Problem Description:
Fraudulent insurance claims pose a significant challenge, consuming valuable resources and costing companies substantial financial losses. This paper addresses this issue through a statistical fraud detection framework applied to insurance claims using linear regression using Excel assignment. The model, employing multiple linear regression, analyzes customer data, including variables such as annual income, marital status, age, and more, to identify potential fraud instances.
Data Selection: A random sample of 8,000 data points was selected from a pool of approximately 9,000 for model development.
Model Development: Variable selection is crucial in building an effective linear regression model. After exploring various variables against fraudulent frequency, the following were chosen:
- Claim Amount
Chart 1: An analysis of the average claim amount used in the regression model
- Employment status
Chart 2: Employment status vs. fraud detection
- Age
Chart 3: Age vs. fraud detection
- Annual income
Fraud |
Average of Annual Income ( $ ) |
0 | 41,017.28 |
1 | 23,802.24 |
Grand Total | 37507.57 |
Table 1: The average annual income vs. fraud detection
- Monthly Premium
- Marital Status (Single)
Chart 4: Marital status vs. fraud detection
Model Results:
The multiple regression model explained approximately 19.4% of the variation in fraud using the selected regressors. The model was statistically significant (F = 275.34, p < 0.001), indicating its efficacy in predicting fraud likelihood. While marital status (single) and employment status were statistically insignificant, they were retained in the model due to similar adjusted R-squared values.
Prediction of Fraud:
The likelihood of fraud was predicted using the estimated equation, provided below. A higher value signifies a greater likelihood of a fraudulent claim.

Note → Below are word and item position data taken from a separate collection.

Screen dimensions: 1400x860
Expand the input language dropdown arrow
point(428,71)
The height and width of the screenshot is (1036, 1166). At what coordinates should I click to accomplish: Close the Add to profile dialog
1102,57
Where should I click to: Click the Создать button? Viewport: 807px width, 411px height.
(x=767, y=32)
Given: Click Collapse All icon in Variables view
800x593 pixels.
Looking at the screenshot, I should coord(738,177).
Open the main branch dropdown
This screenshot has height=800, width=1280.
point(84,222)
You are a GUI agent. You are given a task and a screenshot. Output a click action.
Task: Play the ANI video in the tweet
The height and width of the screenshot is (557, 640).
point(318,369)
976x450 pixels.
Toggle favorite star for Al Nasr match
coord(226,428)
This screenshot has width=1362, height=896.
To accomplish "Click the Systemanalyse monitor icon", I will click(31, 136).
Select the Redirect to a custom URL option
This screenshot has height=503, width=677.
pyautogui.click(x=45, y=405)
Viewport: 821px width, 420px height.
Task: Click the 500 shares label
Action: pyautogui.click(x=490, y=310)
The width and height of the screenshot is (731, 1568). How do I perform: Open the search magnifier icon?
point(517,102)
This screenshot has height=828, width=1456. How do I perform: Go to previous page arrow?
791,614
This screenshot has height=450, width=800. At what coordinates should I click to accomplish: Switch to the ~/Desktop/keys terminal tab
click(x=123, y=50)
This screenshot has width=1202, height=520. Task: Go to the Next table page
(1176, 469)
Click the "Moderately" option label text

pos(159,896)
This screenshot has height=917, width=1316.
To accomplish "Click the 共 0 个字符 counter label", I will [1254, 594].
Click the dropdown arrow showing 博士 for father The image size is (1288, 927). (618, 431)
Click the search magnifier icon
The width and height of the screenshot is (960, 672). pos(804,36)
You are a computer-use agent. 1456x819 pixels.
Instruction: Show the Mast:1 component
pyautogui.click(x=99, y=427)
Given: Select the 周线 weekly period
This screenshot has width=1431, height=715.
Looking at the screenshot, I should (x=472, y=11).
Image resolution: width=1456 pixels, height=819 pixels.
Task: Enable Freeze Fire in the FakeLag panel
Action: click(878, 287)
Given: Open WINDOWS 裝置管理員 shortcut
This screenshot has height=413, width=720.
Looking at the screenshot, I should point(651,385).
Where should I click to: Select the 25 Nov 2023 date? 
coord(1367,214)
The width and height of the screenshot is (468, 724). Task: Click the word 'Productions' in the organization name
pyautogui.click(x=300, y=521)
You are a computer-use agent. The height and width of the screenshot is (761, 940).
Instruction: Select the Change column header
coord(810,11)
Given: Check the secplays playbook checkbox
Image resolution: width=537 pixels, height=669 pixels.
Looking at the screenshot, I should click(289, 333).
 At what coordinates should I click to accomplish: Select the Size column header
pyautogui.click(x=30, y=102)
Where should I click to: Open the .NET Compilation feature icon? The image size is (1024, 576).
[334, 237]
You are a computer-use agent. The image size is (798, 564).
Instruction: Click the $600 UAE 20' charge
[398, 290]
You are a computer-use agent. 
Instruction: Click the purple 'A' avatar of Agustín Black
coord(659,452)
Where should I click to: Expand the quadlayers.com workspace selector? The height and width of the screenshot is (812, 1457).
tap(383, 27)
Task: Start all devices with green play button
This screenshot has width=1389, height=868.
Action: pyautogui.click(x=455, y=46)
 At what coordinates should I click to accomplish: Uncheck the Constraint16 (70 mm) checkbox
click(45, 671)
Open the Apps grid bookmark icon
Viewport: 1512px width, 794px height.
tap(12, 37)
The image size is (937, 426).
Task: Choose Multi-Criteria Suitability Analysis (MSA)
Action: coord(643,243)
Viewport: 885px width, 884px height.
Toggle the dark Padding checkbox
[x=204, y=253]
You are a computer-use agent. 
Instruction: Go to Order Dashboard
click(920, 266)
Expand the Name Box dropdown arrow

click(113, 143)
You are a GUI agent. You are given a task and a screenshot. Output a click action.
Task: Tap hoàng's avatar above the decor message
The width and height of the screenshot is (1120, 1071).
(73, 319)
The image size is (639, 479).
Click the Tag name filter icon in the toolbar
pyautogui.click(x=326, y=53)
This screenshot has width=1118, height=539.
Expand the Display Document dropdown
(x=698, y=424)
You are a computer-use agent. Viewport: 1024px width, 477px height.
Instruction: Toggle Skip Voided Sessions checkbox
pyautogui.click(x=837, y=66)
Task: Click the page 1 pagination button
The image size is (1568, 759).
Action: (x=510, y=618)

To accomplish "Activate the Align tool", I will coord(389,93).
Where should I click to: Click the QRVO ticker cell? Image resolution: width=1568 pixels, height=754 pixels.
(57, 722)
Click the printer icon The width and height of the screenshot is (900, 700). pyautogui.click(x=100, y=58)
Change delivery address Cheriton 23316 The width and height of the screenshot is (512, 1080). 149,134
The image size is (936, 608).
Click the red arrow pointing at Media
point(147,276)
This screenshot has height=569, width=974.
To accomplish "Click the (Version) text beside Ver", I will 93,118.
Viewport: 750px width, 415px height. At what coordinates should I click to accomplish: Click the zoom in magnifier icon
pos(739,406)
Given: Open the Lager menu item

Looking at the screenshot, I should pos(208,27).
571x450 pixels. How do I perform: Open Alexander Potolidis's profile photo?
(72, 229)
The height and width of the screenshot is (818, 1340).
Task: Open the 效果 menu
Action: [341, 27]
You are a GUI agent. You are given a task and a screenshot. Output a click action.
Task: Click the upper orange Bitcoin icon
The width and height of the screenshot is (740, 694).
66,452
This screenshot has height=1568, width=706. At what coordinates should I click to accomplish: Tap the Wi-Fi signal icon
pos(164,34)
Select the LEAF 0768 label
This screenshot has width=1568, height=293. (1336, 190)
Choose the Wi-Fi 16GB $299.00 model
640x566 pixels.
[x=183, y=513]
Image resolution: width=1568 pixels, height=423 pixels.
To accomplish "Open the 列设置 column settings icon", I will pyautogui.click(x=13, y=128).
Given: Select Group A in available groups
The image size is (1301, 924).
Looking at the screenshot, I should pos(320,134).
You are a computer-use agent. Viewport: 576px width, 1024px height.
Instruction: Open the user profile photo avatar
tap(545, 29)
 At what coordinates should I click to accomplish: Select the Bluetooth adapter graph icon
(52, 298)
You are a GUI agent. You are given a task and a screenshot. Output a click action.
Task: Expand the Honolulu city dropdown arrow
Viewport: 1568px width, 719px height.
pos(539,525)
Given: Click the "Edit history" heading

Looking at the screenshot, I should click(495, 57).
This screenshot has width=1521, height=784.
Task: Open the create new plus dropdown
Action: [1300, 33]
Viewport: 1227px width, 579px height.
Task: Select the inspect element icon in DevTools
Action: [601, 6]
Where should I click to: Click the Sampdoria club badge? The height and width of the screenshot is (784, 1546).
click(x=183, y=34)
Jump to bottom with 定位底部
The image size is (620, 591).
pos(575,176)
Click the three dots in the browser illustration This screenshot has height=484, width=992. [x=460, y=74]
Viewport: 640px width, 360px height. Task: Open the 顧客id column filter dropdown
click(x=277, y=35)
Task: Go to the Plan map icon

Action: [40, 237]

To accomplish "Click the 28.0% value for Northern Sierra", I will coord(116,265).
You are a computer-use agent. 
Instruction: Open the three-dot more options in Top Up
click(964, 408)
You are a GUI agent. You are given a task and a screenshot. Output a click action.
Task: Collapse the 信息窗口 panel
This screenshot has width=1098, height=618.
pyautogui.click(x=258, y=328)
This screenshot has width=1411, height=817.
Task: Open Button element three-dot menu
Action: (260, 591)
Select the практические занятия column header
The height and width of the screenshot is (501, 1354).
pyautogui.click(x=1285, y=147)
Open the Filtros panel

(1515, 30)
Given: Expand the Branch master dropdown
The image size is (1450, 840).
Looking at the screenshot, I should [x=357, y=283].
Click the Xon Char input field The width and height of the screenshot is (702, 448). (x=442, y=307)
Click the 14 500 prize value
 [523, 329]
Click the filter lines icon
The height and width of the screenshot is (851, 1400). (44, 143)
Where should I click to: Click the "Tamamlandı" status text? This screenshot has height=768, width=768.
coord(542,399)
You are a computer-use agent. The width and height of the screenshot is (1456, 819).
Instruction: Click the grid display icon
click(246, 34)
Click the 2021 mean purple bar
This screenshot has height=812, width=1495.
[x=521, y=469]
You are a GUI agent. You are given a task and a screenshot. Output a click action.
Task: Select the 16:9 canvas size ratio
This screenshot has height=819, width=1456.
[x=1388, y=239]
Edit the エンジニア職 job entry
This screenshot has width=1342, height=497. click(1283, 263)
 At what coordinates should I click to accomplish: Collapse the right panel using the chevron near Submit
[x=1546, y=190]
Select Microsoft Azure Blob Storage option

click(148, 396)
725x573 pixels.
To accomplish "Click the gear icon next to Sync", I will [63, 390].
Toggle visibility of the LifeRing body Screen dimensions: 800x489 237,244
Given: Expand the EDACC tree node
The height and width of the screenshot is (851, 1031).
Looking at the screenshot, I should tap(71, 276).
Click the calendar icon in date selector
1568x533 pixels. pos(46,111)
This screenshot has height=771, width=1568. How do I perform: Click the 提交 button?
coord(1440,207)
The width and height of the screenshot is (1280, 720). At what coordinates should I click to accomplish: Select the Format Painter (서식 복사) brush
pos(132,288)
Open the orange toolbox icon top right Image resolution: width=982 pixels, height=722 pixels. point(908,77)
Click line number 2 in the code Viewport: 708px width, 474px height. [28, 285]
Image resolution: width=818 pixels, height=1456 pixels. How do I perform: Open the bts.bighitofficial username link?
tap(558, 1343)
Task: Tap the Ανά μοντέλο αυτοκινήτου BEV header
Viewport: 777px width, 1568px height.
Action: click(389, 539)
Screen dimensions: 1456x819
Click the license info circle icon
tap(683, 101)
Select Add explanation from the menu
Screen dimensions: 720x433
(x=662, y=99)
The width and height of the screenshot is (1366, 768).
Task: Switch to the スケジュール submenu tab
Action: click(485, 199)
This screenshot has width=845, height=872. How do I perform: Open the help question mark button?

y ̂=0.697-0.012×Age+0.0003×Montly Premium-0.0000098×Claim Amount-0.000024×Annual Income+0.002×I(Single)+0.063×I(Unemployed)+0.039×I(Retired)
Investigation Decision Rule:
The threshold for fraud investigation was optimized through a cost function. The model suggests a threshold of 0.25, resulting in 3,350 investigations and a total cost of $4.94 million to the firm.
Threshold | Investigated? | Non-Fraud Investigated | Fraud Not Investigated | Cost |
---|---|---|---|---|
0.1 | 5785 | 4195 | 41 | $ 5,990,000 |
0.15 | 5106 | 3555 | 80 | $ 5,506,000 |
0.2 | 4231 | 2783 | 183 | $ 5,146,000 |
0.25 | 3350 | 2037 | 318 | $ 4,940,000 |
0.3 | 2463 | 1360 | 528 | $ 5,103,000 |
0.35 | 1731 | 846 | 746 | $ 5,461,000 |
0.4 | 1076 | 432 | 987 | $ 6,011,000 |
0.45 | 619 | 218 | 1230 | $ 6,769,000 |
0.5 | 344 | 100 | 1387 | $ 7,279,000 |
0.55 | 112 | 15 | 1534 | $ 7,782,000 |
0.6 | 0 | 0 | 1631 | $ 8,155,000 |
Table 2: The cost of investigation of fraud on the firm
Model Evaluation:
Comparing the model-based recommendation to a random decision model:
- Total Investigated: 3,350
- Investigation Cost: $3.35 million
- Fraud Cost: $4.775 million
- Total Cost: $8.125 million
- Cost from Regression: $4.94 million
- Money Saved: $3.185 million
The regression model's cost was $3.185 million lower, demonstrating a 64.5% cost reduction compared to the random decision model.
Areas of Improvement:
- Consider using logistic regression for binary response variables.
- Explore penalized methods or best subset selection for more optimal variable selection.
- Incorporate higher-order terms to capture additional variation in the data.